Dataset:
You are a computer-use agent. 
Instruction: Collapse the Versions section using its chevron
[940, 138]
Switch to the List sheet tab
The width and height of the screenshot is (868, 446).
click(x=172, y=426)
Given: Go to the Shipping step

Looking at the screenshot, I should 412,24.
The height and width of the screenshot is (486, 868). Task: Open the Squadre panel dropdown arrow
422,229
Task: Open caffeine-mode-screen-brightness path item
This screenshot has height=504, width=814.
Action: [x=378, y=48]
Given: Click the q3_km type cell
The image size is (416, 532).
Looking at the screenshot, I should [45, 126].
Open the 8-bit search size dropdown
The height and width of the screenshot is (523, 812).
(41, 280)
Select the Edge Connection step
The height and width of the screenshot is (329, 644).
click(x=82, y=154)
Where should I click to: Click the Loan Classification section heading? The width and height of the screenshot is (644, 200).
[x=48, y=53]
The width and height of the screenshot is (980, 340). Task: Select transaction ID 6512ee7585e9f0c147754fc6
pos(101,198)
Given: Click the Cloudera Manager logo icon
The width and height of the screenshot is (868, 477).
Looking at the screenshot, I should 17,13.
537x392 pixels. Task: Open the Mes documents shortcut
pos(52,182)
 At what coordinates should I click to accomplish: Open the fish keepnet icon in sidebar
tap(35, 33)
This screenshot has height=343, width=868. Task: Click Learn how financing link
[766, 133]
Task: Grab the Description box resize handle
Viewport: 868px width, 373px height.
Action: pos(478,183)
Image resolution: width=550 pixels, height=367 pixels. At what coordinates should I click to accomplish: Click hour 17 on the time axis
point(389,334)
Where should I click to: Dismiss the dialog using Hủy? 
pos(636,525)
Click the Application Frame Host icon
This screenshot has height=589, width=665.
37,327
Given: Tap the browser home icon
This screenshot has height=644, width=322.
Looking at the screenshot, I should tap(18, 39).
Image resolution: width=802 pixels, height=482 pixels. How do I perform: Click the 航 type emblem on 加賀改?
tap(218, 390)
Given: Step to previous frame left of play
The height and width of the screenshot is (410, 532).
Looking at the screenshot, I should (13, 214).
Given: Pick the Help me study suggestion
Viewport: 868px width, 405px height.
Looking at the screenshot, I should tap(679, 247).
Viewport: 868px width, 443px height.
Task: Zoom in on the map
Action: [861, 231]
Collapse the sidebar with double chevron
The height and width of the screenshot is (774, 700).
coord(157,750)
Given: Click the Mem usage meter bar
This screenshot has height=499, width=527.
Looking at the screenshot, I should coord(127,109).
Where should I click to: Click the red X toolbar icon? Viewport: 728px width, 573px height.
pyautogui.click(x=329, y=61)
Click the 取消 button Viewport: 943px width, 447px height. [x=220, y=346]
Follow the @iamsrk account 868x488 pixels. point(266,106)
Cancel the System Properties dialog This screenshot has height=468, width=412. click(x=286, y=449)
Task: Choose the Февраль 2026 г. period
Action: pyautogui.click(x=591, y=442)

What the task requires:
Return nothing but the lines from the start of the listing above through the line containing "Given: Click the q3_km type cell", exactly as given.

Answer to this task:
You are a computer-use agent. 
Instruction: Collapse the Versions section using its chevron
[940, 138]
Switch to the List sheet tab
The width and height of the screenshot is (868, 446).
click(x=172, y=426)
Given: Go to the Shipping step

Looking at the screenshot, I should 412,24.
The height and width of the screenshot is (486, 868). Task: Open the Squadre panel dropdown arrow
422,229
Task: Open caffeine-mode-screen-brightness path item
This screenshot has height=504, width=814.
Action: [x=378, y=48]
Given: Click the q3_km type cell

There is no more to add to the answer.